11日、業界によると、2022年と昨年にかけてテイラー工場の建設現場に派遣された職員のうち、過半数以上が先月末と今月初めに帰国の途についた。 この間、現地建設とインフラ、製造技術関連人材数十人が韓国で駐在員として出てきたが、低調な収率とこれにともなう受注の困難により「1歩後退」を選んだと分析される。 (中略)
匿名を求めた三星電子の関係者は「(韓国からテイラーに派遣された職員が)実質的な装備セットアップなしに2年余りシミュレーションばかりしていた」とし「韓国に帰ってくるのが当然だ」と話した。
2022年に着工したテイラー工場は2019年サムスン電子のイ・ジェヨン会長(当時副会長)が「2030年までにファウンドリーを含むシステム半導体分野で確実な1位をする」と宣言した「システム半導体ビジョン2030」目標達成のための核心基地の一つだ。 サムスン電子が1998年、テキサスオースティンに初の米国ファウンドリー工場を完工して以来、約20年ぶりに決定した超大型米国投資だ。 三星電子は2030年までに米国の半導体だけで450億ドル(約62兆ウォン)をつぎ込む計画だ。
ファウンドリー1位企業である台湾TSMCとの格差を縮める核心先端工程で、サムスン電子が2ナノを予想してテイラー工場で勝負に出たが、AMDやNVIDIAだけでなくクアルコムやアップルなどビックテックの顧客会社がすべてTSMCに集まった。 テイラーファウンドリー工場だけではない。

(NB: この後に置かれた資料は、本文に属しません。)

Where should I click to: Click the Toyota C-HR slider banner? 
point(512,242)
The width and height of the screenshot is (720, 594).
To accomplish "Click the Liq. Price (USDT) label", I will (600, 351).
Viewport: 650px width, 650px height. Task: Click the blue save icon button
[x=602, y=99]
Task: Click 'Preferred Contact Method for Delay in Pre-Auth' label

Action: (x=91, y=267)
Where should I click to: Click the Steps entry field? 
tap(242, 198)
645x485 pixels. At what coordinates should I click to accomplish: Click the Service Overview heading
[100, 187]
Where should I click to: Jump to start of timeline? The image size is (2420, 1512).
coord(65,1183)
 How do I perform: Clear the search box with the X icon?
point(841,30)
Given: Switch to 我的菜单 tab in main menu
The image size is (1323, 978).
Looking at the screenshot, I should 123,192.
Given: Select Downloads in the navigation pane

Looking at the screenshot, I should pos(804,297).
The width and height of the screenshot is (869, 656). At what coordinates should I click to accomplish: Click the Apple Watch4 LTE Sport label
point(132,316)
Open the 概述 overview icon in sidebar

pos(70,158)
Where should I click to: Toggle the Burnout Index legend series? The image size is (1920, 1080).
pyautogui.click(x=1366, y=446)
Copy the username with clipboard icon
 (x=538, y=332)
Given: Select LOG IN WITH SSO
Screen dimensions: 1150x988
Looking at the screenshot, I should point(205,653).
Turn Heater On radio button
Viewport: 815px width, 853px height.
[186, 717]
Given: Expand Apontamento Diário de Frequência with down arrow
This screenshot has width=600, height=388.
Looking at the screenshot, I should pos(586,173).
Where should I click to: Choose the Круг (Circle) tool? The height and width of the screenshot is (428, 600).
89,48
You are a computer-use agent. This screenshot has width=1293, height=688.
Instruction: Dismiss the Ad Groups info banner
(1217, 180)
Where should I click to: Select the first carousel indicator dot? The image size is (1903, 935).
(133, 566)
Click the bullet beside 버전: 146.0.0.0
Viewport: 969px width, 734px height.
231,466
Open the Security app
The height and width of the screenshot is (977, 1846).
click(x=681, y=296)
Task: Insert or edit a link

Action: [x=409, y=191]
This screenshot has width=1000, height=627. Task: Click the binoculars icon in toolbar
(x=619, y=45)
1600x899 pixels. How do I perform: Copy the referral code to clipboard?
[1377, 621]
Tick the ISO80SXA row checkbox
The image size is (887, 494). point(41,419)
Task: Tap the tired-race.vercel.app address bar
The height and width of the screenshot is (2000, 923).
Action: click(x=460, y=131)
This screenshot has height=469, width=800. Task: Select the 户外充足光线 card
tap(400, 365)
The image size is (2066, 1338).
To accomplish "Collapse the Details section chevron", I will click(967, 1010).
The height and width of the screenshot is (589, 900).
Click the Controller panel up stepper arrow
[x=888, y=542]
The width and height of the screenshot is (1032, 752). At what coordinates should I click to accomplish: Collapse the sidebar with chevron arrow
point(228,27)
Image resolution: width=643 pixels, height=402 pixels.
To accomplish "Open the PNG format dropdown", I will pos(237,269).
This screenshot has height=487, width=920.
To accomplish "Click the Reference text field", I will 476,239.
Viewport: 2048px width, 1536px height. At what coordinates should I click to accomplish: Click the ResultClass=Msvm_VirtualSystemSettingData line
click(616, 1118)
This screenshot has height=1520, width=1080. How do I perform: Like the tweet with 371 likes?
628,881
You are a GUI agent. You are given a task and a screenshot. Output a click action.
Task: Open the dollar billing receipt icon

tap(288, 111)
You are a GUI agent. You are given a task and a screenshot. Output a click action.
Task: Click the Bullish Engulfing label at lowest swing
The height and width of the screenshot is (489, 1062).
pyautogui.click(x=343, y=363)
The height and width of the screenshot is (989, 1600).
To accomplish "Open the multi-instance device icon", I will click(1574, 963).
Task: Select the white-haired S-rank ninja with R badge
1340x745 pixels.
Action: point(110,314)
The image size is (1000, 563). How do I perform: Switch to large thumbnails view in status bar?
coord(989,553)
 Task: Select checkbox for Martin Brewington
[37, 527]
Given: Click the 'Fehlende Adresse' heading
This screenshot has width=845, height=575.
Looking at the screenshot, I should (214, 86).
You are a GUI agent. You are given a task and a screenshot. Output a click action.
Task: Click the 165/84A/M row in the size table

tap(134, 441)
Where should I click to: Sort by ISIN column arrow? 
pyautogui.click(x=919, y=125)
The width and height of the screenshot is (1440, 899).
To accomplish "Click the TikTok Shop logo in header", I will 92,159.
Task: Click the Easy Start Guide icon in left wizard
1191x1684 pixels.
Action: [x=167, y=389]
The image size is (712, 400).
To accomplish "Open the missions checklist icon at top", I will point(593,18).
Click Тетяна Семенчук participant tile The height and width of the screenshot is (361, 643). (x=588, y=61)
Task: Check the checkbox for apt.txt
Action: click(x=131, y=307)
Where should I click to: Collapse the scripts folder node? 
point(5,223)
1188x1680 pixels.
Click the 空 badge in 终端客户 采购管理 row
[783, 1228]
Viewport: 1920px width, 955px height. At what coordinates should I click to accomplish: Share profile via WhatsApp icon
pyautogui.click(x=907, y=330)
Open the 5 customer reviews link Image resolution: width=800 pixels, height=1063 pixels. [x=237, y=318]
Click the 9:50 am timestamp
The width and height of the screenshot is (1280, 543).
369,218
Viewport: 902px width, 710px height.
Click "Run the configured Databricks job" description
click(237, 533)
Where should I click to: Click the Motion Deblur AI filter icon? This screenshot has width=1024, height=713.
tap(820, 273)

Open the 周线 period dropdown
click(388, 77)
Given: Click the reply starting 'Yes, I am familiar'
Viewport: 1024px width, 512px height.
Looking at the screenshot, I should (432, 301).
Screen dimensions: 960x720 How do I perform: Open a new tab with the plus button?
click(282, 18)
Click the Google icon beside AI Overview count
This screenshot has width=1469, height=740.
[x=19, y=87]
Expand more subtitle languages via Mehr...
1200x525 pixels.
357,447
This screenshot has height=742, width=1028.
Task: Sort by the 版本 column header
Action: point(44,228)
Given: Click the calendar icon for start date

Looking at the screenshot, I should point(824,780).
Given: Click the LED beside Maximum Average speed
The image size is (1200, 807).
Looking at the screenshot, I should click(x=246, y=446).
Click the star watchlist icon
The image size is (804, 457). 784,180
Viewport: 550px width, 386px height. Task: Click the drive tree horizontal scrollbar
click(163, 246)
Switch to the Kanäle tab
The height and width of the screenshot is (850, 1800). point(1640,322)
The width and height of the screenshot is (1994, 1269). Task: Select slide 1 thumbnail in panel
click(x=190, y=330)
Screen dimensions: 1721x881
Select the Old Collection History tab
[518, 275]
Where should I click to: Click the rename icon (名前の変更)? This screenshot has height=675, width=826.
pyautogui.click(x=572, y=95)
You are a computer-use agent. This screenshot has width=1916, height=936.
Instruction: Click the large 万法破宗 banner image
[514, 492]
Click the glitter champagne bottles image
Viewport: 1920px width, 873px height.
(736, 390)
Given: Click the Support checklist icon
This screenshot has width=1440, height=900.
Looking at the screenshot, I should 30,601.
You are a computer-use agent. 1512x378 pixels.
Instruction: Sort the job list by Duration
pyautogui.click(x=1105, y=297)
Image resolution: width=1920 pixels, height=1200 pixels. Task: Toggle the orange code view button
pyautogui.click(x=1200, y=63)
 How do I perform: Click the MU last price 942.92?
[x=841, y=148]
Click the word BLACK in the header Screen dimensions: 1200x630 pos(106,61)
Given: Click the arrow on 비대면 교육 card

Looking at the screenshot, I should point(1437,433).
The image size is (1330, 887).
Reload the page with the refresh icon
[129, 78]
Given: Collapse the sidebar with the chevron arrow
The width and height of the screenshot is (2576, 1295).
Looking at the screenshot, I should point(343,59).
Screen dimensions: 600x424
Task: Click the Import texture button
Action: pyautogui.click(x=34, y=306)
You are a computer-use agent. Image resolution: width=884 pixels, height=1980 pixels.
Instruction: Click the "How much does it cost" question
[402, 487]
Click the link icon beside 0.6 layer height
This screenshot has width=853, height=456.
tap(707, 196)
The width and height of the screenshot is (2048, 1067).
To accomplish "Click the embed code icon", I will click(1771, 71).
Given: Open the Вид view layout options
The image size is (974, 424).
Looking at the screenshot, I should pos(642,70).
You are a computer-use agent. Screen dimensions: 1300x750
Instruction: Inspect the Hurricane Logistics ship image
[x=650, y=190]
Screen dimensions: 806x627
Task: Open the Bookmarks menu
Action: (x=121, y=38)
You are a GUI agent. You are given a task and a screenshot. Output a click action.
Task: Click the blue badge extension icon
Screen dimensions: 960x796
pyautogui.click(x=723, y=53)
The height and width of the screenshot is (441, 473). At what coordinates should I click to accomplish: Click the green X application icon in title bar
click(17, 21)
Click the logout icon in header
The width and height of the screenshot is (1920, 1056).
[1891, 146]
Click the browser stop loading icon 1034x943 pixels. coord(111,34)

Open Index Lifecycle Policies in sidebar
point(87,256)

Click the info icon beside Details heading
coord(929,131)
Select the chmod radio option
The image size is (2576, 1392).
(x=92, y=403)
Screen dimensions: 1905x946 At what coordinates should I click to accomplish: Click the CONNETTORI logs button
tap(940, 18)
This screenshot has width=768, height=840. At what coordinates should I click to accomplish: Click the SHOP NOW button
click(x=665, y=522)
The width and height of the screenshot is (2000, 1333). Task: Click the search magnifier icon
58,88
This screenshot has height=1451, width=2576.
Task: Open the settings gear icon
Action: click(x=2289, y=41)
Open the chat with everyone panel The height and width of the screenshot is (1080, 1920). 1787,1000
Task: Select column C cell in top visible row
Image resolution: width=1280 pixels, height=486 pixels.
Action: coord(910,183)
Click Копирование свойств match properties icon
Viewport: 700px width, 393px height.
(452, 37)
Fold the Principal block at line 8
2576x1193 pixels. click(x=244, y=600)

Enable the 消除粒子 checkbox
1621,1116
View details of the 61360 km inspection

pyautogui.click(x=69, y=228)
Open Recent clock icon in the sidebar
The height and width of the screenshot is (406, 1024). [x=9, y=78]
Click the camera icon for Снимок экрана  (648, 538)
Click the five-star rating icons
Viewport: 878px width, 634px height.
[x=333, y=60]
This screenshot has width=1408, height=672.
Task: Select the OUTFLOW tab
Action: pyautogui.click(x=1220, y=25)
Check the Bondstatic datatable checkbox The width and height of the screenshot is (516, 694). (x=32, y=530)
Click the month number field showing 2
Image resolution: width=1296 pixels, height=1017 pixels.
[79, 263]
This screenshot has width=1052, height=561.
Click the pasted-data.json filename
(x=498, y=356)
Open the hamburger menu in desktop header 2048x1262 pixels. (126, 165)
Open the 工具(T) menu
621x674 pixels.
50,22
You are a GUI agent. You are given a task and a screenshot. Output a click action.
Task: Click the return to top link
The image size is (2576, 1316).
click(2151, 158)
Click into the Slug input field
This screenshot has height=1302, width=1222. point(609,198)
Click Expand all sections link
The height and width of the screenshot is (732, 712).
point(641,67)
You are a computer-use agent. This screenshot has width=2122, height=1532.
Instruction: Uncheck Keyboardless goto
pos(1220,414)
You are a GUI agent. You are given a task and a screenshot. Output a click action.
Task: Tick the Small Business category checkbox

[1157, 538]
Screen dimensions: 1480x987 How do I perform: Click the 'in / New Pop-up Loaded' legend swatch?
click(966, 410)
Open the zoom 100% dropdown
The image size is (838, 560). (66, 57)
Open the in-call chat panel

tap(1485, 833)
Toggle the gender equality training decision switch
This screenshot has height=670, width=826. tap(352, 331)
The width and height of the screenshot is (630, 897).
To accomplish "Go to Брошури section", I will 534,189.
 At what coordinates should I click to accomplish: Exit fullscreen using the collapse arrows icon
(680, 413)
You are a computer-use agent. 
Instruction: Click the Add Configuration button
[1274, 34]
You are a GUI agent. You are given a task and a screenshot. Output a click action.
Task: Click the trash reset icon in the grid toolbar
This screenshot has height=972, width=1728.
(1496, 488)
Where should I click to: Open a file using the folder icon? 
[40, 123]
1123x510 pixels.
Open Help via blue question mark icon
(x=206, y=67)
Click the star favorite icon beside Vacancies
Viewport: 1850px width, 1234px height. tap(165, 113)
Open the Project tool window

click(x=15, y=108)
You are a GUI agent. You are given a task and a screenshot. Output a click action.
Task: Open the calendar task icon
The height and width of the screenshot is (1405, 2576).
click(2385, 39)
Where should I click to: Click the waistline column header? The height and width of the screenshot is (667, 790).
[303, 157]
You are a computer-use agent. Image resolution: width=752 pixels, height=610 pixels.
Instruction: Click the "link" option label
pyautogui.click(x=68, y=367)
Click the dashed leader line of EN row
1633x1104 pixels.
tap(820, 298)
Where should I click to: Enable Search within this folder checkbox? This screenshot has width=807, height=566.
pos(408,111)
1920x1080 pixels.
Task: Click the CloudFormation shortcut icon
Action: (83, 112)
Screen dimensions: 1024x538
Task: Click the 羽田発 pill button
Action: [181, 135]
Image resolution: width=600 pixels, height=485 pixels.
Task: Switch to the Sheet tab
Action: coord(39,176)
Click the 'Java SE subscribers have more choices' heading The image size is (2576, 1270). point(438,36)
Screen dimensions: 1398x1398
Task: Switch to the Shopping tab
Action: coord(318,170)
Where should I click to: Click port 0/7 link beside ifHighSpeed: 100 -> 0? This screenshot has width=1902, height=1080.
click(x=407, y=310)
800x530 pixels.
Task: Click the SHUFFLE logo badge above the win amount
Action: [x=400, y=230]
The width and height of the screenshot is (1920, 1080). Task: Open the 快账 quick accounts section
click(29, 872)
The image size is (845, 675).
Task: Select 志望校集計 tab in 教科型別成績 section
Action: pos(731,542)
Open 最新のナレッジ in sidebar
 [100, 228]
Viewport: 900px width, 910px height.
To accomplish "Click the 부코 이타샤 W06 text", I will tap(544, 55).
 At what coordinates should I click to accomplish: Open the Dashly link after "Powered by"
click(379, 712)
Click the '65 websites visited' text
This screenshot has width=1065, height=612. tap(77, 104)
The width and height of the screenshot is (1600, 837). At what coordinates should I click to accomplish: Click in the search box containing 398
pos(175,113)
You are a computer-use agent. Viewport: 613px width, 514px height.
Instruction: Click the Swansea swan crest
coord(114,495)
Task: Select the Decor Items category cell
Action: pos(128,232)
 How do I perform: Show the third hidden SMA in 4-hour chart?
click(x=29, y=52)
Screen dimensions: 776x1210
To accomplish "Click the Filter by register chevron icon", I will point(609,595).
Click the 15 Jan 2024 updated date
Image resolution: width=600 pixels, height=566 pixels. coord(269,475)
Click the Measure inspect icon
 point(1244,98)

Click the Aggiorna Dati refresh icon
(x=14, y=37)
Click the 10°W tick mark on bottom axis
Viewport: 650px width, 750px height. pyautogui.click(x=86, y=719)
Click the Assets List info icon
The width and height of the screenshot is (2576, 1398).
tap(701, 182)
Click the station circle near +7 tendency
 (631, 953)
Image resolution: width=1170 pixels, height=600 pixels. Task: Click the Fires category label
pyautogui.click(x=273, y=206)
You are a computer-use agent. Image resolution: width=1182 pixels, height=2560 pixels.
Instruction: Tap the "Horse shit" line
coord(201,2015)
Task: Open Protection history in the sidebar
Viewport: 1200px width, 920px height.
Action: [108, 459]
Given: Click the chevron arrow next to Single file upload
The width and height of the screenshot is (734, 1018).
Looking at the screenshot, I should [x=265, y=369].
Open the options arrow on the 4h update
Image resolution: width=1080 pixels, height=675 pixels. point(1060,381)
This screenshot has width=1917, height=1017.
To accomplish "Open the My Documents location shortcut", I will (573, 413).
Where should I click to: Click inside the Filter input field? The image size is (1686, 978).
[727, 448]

サムスン電子平沢キャンパスの新規ファブであるP4は最近、計4つのラインを全てメモリー半導体に回した。 2022年から建設中の新規ファブP4は、当初DラムとNAND、ファウンドリーラインをすべて備えた複合棟として設計された。 しかし、テイラー工場と同様に、ファウンドリー物量が十分ではなかった。
また別の三星電子の関係者は、「テイラー工場はすでに建設中で、(工場を転がす見返りとして)米政府から半導体支援法(チップス法、CHIPSAct)の補助金も受けることになっており、(受注がなく)韓国工場だけを使っても余るほど、ファウンドリーの受注物量が足りない」と話した。
(引用ここまで)
サムスン電子がアメリカで展開していた半導体ファウンドリビジネスをほぼ畳んで、従業員の多くも韓国に帰国させていることが判明しました。
アメリカのテキサス州に建設していたこのファウンドリ工場は、4ナノで2024年中にも操業を開始するとしていたのですが。
去年末には25年の操業開始を目標にするとされていました。
サムスン電子、米国での半導体量産開始を延期か-TSMCに続き(ブルームバーグ)
それが今度は26年操業に変更になるのではないかとされています。
その大きな原因が、サムスン電子が3ナノプロセスで導入したGAA構造の歩留まり。
現在のところ、GAA構造を導入した3ナノプロセスの歩留まりは10~20%に過ぎないトモされています。
サムスン電子が世界的な人員削減を計画、テキサス州テイラー工場から撤退(データセンターカフェ)
まあ、この歩留まりが本当かどうかはともかく。
TSMCと勝負になるようなものではない、というのは確定した事実のようですわ。
結果として、テイラー工場では稼働できないくらいに委託してくる企業がない。
韓国の平沢でもにもNAND、DRAM、ファウンドリ事業の複数用途に使えるP4工場のラインが全量をメモリ製造に向けているとのことで。
「ビジネスをしたくとも委託してくる企業がない」ので、自社向けのAPUを作るしかない模様です。
すでにTSMCは3ナノプロセスでiPhone 15向け、iPhone 16向けのプロセッサを量産している。
それも億の単位で。
その一方でサムスン電子は独自チップであるExynos2500を次期ハイエンドスマートフォンであるGalaxy S25シリーズに搭載できるかどうか怪しいって状況。
nVidiaもクアルコムもテスラもGoogleまでもサムスン電子のファウンドリ事業から逃避。
最近出たばかりのPixel 9シリーズに搭載されているGoogleのTensor G4は、サムスン電子の4ナノプロセスで製造しているものの、熱の問題が処理し切れていないので競合のプロセッサに劣っているとされています。
日本のAI企業が独自のAIチップをサムスン電子のファウンドリ事業(3ナノ? 2ナノ?)に受託するって話も出ていましたが、まだ実際のビジネスにはなっていない感じでした。
で、今回は大規模なファウンドリビジネスの拠点とするはずだったテイラー工場から社員を大量に引き揚げ。
……ビジネスとしてほぼ破綻してませんかね、これ。